# Aggresive toward other dogs



## mytucker (Apr 11, 2013)

About a month ago I adopted a 3 year old Havanese from a rescue org. He is a sweetheart, loves to play, loves to take walks - great on the leash - and is great playing with my 9 year old Bichon. However, when walking he is very aggressive to other dogs.....also, jumps and barks at the TV when animals are on the screen. Any suggestions to stop this aggressive behavior?


----------



## krandall (Jun 11, 2009)

mytucker said:


> About a month ago I adopted a 3 year old Havanese from a rescue org. He is a sweetheart, loves to play, loves to take walks - great on the leash - and is great playing with my 9 year old Bichon. However, when walking he is very aggressive to other dogs.....also, jumps and barks at the TV when animals are on the screen. Any suggestions to stop this aggressive behavior?


So called "leash aggression" is really a fear-based behavior. Sort of, "If I bark at you first, maybe I can scare you away so you won't bother me!" It is usually seen in a dog who has not been properly socialized as a young dog, or in one that has been restrained too often by uneducated owners in the presence of other dogs. When they are restrained, they worry that they can't get away, so show that "aggression" instead.

If the problem is mild, you can try putting your dog in a sit as soon as YOU see a dog in the distance, before your dog has a chance to react.

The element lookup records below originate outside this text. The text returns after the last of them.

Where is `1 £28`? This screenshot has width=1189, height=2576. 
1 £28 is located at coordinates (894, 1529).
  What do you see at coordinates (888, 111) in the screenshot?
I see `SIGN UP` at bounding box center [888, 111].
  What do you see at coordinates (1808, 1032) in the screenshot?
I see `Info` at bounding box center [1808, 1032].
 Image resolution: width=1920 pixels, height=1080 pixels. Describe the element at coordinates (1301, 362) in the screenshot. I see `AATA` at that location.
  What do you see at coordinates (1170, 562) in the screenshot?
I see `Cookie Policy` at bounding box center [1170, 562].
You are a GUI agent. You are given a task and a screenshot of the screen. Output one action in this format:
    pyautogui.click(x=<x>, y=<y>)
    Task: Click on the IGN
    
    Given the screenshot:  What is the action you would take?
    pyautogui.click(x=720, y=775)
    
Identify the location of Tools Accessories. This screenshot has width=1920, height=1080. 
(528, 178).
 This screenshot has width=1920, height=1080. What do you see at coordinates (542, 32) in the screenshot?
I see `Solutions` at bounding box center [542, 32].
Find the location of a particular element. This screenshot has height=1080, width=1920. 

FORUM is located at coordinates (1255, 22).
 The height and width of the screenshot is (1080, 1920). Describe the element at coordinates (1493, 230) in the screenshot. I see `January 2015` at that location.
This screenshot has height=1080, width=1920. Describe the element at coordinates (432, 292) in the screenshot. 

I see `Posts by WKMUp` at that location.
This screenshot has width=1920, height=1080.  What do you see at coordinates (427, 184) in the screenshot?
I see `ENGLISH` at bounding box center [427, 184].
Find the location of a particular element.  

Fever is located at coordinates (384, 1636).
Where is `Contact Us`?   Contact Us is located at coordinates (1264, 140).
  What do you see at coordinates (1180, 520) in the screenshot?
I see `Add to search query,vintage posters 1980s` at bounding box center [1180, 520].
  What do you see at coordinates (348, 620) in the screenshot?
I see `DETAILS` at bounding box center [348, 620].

Then feed him lots of yummy cookies and tell him what a good dog he is for keeping his attention on you. Eventually (though it takes a LOT of practice!!!) he will start to feel more confident that you are in control of the situation, everything is calm, and you won't let him get hurt or scared.

If the problem is more severe, you probably should get a good, local, positive-based trainer involved. Or another good option is a reactive dog class if you can find one nearby. Learning how to manage the fears of a reactive dog while slowly getting them to be LESS reactive is a wonderful long-term solution.


----------



## davetgabby (Dec 29, 2007)

leash reactivity is usually fairly complicated to deal with. If you have good dog skills you can do it yourself, if not I would recommend a professional. here is an article. five pages long. lol http://functionalrewards.com/BAT-basics.pdf


----------